Directions: Starting from the line that holds "Given: Switch to the Insert tab", print each remaining line of the entries exactly, ending with the last.

=== Excerpted data ===

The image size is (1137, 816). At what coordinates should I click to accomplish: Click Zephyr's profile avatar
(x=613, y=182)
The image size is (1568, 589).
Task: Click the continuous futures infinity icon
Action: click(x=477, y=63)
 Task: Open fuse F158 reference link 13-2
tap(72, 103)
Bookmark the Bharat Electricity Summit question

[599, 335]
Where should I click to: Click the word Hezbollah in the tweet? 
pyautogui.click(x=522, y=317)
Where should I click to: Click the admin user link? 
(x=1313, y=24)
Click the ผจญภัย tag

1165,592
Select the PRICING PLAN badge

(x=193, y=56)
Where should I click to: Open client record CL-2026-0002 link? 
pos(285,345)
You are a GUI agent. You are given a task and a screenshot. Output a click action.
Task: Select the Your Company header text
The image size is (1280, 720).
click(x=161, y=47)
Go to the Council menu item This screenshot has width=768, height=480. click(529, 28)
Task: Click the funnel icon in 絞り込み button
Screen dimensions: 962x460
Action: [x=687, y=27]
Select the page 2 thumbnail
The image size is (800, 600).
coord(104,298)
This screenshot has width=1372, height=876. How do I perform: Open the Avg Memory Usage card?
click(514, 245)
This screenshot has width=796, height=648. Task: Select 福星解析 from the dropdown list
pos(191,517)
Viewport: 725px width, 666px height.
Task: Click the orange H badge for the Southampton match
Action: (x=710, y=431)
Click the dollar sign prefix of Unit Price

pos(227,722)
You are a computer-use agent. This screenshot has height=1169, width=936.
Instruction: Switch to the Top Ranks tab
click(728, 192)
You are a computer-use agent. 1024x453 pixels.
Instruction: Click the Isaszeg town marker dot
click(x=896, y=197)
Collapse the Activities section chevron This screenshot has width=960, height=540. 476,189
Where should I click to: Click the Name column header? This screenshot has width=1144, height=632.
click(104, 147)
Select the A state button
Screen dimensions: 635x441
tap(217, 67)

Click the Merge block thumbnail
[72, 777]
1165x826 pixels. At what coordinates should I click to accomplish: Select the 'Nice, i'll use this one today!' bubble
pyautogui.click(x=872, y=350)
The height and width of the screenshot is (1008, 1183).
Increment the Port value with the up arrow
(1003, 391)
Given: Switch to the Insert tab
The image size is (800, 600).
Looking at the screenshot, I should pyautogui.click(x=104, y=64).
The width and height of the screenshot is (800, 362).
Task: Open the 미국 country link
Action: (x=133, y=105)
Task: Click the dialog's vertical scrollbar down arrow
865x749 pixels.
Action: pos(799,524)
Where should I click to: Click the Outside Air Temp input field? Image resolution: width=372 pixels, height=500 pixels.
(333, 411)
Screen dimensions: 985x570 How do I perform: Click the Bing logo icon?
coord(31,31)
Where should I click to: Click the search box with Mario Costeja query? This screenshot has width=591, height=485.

===

Expected answer:
Given: Switch to the Insert tab
The image size is (800, 600).
Looking at the screenshot, I should pyautogui.click(x=104, y=64).
The width and height of the screenshot is (800, 362).
Task: Open the 미국 country link
Action: (x=133, y=105)
Task: Click the dialog's vertical scrollbar down arrow
865x749 pixels.
Action: pos(799,524)
Where should I click to: Click the Outside Air Temp input field? Image resolution: width=372 pixels, height=500 pixels.
(333, 411)
Screen dimensions: 985x570 How do I perform: Click the Bing logo icon?
coord(31,31)
Where should I click to: Click the search box with Mario Costeja query? This screenshot has width=591, height=485.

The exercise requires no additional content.